ABOUT THIS EXERCISE: Starting at the line that holds "Open more options on the treasure tweet" and stopping at the line that holds "Open the Home navigation dropdown", restate the records below word for word, with both of those lines included.

DATASET RECORDS:
^^^^
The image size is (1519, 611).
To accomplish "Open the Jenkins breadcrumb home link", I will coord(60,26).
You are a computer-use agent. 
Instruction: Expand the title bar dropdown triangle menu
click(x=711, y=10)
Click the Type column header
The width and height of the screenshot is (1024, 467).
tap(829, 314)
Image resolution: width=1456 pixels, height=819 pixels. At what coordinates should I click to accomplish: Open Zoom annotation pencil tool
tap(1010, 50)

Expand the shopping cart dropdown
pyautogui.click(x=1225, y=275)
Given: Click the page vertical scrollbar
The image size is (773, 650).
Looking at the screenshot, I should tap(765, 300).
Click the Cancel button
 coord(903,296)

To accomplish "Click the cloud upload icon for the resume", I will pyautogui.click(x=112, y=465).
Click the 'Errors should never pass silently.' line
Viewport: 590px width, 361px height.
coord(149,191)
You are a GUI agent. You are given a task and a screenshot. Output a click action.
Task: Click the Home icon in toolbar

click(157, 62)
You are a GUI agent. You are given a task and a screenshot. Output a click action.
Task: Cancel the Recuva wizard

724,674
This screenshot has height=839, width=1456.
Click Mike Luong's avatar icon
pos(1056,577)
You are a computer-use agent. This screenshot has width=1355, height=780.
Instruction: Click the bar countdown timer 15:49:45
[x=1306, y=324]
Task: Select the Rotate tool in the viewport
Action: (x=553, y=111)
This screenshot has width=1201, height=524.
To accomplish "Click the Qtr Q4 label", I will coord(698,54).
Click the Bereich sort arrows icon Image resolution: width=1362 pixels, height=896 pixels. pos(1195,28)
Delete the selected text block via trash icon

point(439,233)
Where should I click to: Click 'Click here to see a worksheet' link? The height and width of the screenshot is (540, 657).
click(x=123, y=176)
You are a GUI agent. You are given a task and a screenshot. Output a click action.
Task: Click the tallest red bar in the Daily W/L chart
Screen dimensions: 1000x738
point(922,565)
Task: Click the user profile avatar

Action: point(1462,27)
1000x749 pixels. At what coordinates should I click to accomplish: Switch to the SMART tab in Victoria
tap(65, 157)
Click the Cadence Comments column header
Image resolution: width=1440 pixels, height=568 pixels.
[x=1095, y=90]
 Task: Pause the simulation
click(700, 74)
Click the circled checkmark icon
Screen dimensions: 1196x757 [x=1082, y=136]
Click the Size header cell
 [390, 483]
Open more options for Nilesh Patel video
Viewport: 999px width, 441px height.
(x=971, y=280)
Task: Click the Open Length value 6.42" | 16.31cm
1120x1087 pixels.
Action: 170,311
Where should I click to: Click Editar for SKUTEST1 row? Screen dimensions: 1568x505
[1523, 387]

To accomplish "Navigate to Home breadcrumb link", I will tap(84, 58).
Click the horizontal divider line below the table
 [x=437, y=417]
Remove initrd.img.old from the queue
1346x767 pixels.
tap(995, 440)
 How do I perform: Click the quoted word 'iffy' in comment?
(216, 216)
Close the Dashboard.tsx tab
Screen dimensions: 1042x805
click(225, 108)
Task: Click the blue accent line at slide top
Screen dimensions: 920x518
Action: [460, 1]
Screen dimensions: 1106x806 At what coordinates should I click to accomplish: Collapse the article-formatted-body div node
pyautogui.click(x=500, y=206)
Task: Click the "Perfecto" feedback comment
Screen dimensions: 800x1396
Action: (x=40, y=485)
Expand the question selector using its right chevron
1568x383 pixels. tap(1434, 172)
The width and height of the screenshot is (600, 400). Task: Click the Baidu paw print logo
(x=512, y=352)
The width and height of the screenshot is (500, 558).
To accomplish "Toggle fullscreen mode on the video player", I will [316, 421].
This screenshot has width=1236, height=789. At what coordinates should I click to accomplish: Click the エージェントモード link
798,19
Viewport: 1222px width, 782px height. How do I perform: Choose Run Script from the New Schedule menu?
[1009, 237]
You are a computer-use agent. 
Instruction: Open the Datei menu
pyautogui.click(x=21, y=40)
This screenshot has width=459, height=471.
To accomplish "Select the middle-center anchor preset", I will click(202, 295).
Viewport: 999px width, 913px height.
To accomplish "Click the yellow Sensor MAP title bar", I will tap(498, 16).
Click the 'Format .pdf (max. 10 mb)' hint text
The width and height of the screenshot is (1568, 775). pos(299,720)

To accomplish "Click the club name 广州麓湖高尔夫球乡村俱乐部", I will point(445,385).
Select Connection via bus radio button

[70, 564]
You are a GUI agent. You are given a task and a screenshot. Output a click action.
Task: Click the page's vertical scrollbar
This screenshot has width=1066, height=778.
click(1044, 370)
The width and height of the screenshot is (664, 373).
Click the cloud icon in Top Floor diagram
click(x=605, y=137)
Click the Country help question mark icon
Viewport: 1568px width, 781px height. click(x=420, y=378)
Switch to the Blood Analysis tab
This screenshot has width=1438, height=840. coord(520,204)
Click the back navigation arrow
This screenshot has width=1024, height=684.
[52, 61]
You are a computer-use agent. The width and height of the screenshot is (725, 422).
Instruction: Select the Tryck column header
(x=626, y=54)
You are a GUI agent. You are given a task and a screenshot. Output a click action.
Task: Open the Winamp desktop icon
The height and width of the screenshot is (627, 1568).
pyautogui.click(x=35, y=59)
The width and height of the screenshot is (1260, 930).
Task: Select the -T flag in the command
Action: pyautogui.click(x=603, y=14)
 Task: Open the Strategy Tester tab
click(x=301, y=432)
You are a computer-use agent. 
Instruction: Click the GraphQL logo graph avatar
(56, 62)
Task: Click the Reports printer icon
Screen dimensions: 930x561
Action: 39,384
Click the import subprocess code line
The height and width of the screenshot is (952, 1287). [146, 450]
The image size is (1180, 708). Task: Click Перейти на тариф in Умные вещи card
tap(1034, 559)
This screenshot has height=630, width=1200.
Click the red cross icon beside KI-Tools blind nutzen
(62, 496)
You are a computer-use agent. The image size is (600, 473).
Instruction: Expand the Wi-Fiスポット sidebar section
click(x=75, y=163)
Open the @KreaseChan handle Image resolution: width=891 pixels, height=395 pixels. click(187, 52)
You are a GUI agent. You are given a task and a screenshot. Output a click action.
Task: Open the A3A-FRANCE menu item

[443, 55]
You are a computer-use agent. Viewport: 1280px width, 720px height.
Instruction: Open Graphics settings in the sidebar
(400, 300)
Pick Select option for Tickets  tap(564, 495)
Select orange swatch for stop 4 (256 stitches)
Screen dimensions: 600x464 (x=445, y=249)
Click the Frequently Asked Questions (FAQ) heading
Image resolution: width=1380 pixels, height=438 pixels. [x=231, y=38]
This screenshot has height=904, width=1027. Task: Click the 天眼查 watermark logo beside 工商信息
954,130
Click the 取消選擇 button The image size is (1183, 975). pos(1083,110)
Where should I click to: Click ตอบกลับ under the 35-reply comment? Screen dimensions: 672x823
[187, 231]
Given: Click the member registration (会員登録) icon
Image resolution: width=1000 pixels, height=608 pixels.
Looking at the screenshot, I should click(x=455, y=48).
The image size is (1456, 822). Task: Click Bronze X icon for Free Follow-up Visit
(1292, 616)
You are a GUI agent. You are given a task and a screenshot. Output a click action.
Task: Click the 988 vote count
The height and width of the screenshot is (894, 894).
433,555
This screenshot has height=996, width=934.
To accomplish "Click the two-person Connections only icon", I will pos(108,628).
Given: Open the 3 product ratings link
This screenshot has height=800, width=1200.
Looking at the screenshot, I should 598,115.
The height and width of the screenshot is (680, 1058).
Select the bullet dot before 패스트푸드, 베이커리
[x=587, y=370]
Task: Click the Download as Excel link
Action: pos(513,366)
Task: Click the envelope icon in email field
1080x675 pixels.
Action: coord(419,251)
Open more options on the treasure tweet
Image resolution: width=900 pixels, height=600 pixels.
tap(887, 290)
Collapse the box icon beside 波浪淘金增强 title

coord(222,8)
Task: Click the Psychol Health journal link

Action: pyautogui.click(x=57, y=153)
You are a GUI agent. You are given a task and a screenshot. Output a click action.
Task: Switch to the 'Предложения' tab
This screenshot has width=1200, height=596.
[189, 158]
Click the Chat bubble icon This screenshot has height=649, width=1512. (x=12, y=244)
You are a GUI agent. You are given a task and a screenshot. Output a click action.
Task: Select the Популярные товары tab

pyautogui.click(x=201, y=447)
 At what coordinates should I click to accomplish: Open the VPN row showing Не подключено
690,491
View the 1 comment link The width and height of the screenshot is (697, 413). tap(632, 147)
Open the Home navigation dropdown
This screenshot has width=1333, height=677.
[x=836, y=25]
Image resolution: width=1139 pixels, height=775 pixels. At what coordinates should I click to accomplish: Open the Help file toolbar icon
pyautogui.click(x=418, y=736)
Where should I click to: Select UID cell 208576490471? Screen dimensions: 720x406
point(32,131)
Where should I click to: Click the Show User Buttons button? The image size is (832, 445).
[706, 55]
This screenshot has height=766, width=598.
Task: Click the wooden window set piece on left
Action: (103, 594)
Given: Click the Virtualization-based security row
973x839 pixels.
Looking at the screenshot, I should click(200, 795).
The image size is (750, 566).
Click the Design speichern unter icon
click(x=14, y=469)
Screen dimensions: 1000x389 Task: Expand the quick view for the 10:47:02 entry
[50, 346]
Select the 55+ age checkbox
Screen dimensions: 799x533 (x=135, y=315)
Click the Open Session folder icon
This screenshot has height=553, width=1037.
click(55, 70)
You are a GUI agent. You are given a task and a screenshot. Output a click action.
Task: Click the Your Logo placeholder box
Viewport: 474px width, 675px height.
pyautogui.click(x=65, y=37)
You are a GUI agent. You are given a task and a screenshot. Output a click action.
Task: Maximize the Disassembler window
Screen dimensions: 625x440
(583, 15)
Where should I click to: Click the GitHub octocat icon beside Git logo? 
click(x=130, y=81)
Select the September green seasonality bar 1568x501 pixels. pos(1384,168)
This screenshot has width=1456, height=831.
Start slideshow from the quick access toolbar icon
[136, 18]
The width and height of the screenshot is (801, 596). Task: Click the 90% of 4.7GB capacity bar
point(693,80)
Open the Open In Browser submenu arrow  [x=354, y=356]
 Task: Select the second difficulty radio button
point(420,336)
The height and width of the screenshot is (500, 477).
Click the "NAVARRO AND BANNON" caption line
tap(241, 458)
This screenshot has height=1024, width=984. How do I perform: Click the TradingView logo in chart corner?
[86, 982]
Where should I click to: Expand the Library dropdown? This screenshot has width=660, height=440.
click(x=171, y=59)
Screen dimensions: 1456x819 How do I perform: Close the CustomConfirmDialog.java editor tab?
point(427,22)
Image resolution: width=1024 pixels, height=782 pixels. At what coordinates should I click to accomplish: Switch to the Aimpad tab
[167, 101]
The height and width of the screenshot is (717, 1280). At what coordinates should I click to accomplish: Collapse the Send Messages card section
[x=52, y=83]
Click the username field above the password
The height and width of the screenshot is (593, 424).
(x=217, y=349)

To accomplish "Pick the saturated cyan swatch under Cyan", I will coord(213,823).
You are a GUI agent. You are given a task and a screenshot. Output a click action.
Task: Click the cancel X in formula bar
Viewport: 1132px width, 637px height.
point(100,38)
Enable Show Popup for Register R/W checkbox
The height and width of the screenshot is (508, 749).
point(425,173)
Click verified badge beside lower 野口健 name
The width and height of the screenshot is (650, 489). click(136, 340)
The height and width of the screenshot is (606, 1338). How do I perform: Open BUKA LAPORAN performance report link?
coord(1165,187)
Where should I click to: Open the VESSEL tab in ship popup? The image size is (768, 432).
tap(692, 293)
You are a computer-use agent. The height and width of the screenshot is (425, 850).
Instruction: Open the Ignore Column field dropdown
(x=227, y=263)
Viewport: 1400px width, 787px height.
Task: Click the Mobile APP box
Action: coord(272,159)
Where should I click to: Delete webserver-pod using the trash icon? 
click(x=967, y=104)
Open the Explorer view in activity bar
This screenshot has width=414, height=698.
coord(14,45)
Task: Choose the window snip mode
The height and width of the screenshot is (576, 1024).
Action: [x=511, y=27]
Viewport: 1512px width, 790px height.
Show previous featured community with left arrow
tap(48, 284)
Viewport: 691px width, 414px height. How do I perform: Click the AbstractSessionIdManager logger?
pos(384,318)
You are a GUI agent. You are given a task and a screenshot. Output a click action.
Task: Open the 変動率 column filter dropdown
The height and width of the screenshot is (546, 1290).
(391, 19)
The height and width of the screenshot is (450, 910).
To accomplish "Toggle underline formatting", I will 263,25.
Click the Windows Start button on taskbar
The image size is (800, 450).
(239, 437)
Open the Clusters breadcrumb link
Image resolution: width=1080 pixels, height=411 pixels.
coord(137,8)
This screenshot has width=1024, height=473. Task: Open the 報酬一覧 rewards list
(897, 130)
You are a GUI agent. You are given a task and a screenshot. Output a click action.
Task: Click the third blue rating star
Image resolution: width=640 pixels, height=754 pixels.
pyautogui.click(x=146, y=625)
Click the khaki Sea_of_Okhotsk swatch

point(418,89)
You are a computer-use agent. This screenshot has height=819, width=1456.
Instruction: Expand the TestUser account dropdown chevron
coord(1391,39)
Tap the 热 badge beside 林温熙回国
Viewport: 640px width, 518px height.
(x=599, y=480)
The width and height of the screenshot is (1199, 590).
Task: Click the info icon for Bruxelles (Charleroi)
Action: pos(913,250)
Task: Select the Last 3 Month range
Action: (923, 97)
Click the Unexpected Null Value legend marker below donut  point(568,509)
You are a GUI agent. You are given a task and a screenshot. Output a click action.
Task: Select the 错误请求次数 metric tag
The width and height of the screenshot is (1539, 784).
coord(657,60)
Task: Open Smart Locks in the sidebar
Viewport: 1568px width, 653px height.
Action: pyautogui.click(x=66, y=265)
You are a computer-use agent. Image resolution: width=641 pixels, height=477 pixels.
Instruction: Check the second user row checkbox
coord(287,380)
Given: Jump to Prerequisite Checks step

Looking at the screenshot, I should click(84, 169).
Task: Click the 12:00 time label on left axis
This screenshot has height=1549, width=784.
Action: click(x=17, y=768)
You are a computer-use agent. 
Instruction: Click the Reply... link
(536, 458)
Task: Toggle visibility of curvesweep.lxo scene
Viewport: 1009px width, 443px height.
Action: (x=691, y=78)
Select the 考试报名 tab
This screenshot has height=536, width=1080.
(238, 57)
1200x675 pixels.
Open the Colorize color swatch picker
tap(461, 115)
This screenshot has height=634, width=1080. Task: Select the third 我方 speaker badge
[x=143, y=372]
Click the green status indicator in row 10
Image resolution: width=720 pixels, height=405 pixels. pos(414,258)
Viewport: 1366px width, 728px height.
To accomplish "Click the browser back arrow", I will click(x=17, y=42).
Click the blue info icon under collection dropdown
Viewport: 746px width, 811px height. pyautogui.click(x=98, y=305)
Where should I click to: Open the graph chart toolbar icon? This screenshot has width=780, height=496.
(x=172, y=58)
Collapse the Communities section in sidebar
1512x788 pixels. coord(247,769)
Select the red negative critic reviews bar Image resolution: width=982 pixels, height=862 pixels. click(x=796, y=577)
^^^^
RESULT OF THIS TASK:
Open more options on the treasure tweet
Image resolution: width=900 pixels, height=600 pixels.
tap(887, 290)
Collapse the box icon beside 波浪淘金增强 title

coord(222,8)
Task: Click the Psychol Health journal link

Action: pyautogui.click(x=57, y=153)
You are a GUI agent. You are given a task and a screenshot. Output a click action.
Task: Switch to the 'Предложения' tab
This screenshot has width=1200, height=596.
[189, 158]
Click the Chat bubble icon This screenshot has height=649, width=1512. (x=12, y=244)
You are a GUI agent. You are given a task and a screenshot. Output a click action.
Task: Select the Популярные товары tab

pyautogui.click(x=201, y=447)
 At what coordinates should I click to accomplish: Open the VPN row showing Не подключено
690,491
View the 1 comment link The width and height of the screenshot is (697, 413). tap(632, 147)
Open the Home navigation dropdown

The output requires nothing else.